Q&A: Pangram CEO
Summary
Pangram, an AI detection application co-founded in 2023 by former Google engineer Max Spero, addresses the challenge of distinguishing human-written content from AI-generated text. Spero highlights the societal importance of human authorship, citing risks like widespread "slop" and large-scale deceptive operations. Early AI detectors, relying on "perplexity" and "burstiness," achieved 95-99% accuracy but produced too many errors, particularly with formulaic texts or non-native English. Pangram employs a deep-learning classifier, continuously fine-tuned with extensive datasets and "hard negative mining" to achieve a 1 in 10,000 false positive rate while maximizing recall. The system also differentiates between full AI generation and AI edits. Pangram is currently utilized by universities, academic conferences like NeurIPS, and some publishers to ensure content integrity, though the publishing sector's adoption has been slow.
Key takeaway
For publishers, academic institutions, or data curators concerned about content authenticity, you should evaluate advanced AI detection technologies like Pangram. Relying on outdated perplexity metrics is insufficient; instead, consider deep-learning classifiers calibrated for low false positives (e.g., 1 in 10,000) and the ability to distinguish AI edits. Implementing such tools can safeguard human authorship, prevent large-scale deceptive content, and maintain the integrity of your published works or datasets.
Key insights
AI detection is evolving beyond simple metrics to deep learning, crucial for preserving human authorship and combating large-scale deception.
Principles
- Human writing embodies a social contract.
- AI models' inherent preferences are detectable.

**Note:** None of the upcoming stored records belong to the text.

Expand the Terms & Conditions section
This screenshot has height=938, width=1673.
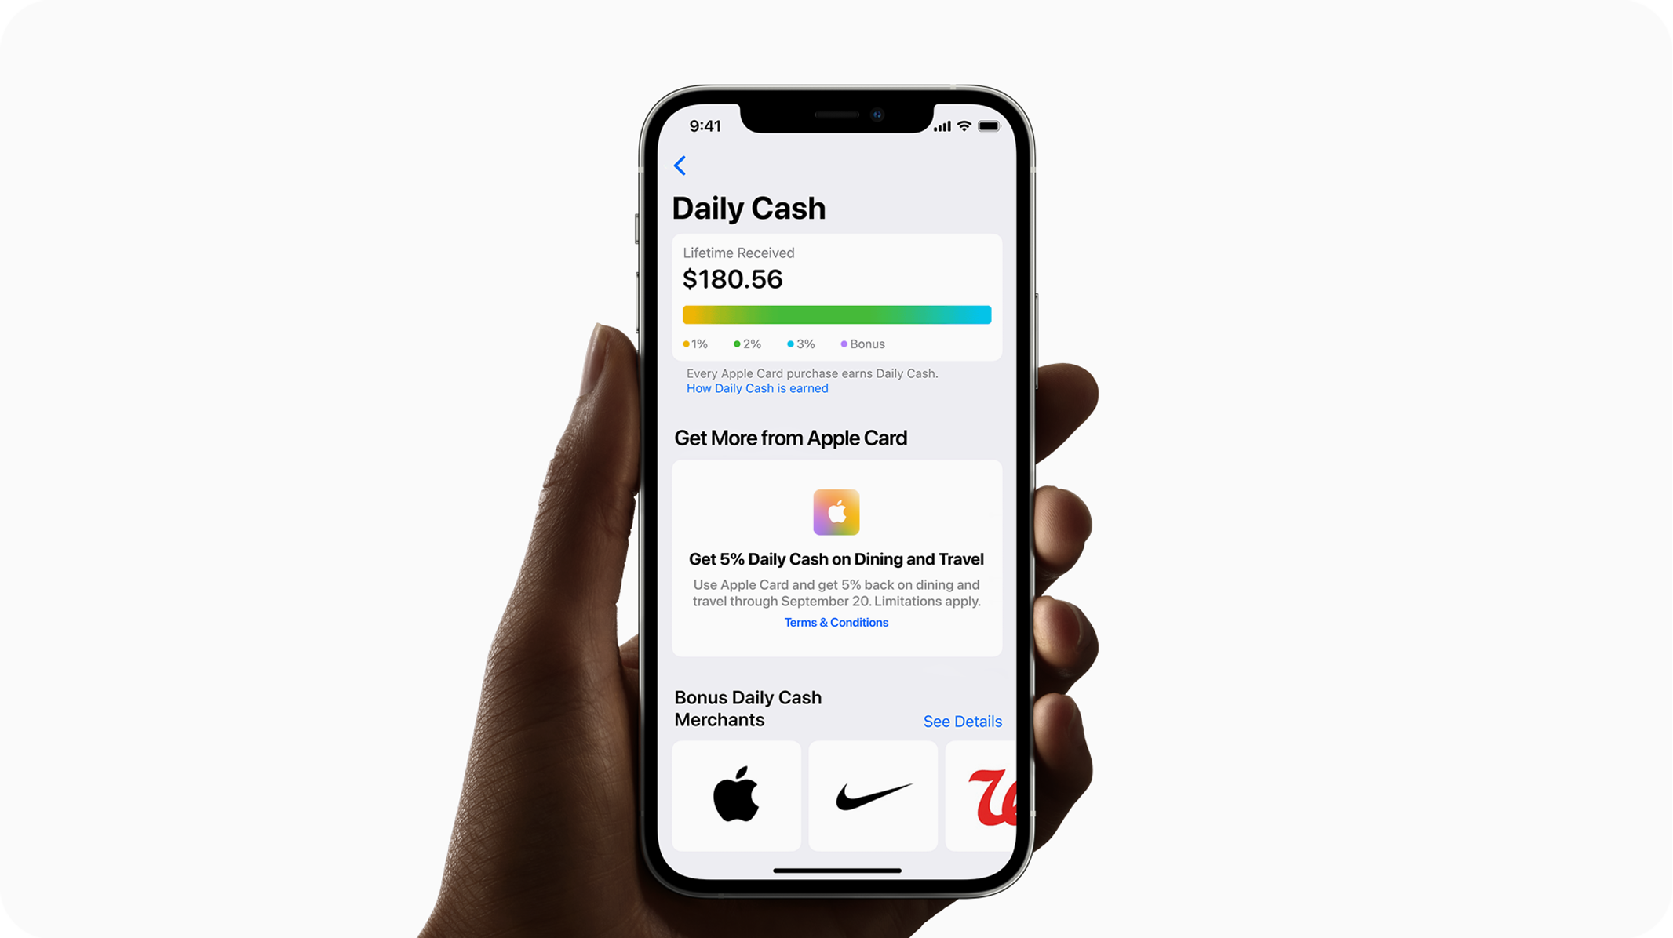[x=837, y=622]
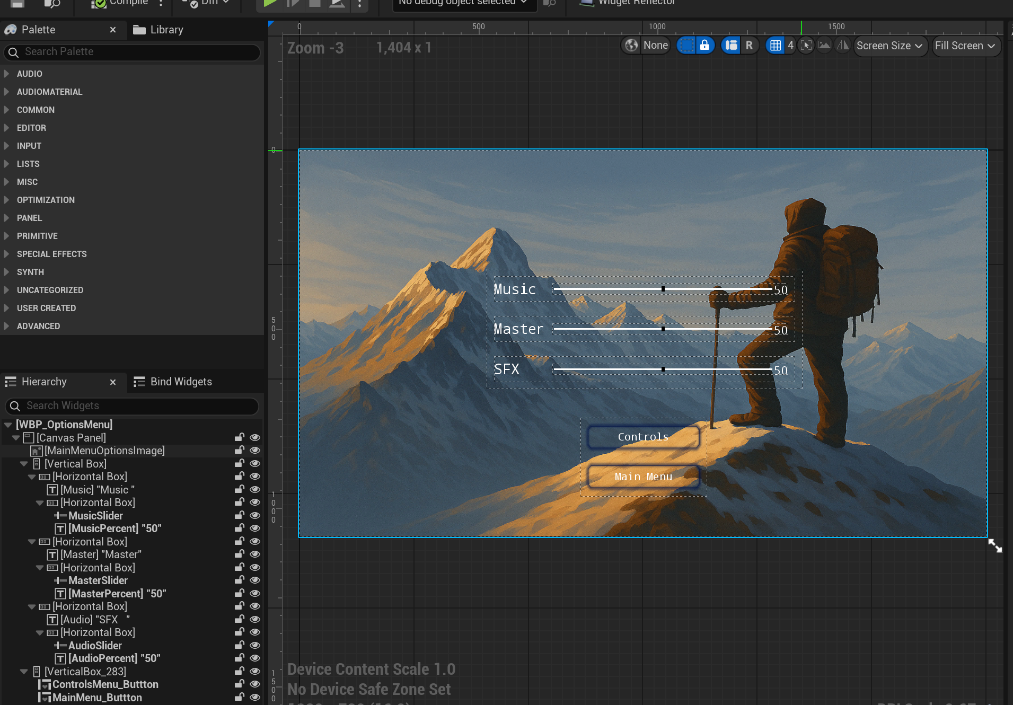This screenshot has width=1013, height=705.
Task: Click the resize handle at canvas corner
Action: coord(995,545)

- False positives are more damaging than false negatives.
Method
Pangram trains a deep-learning classifier using labeled human and AI texts, fine-tuning with hard negative mining to reduce false positives, and continuously updating with new datasets and AI edit detection.
In practice
- Use AI detectors for academic integrity.
- Screen datasets for AI-generated "slop."

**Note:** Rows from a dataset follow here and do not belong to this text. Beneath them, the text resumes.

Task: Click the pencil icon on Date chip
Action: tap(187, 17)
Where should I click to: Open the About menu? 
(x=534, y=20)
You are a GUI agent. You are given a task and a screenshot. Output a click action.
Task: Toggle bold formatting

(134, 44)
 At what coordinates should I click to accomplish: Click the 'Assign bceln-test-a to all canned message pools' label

- Implement AI policies in publishing.
Topics
- AI Detection
- Deep Learning Classifiers
- Content Authenticity
- Academic Integrity
- Publishing Ethics
- Large Language Models
- Perplexity & Burstiness
Best for: Research Scientist, CTO, VP of Engineering/Data, AI Scientist, AI Ethicist, Director of AI/ML
Related on AIssential
Editorial summary, takeaway, and curation by AIssential. Original article published by AI Policy Perspectives.